**RECORDS SUPPLIED:**
- - - - -

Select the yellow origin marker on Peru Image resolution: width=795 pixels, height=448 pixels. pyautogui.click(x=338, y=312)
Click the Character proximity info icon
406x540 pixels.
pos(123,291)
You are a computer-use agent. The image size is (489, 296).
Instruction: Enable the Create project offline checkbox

- - - - -

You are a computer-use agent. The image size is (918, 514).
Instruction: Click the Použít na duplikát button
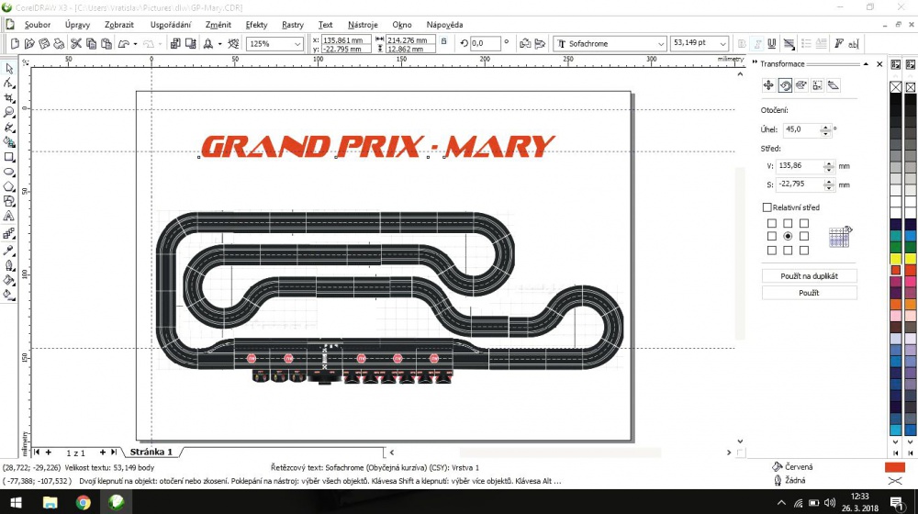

- - - - -

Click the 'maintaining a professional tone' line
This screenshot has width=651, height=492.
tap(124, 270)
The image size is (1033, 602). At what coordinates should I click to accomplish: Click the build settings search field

- - - - -

**TASK PROMPT:** Go through the records and pull out each line that includes the word "computer".

**RESPONSE AREA:**
You are a computer-use agent. The image size is (489, 296).
You are a computer-use agent. The image size is (918, 514).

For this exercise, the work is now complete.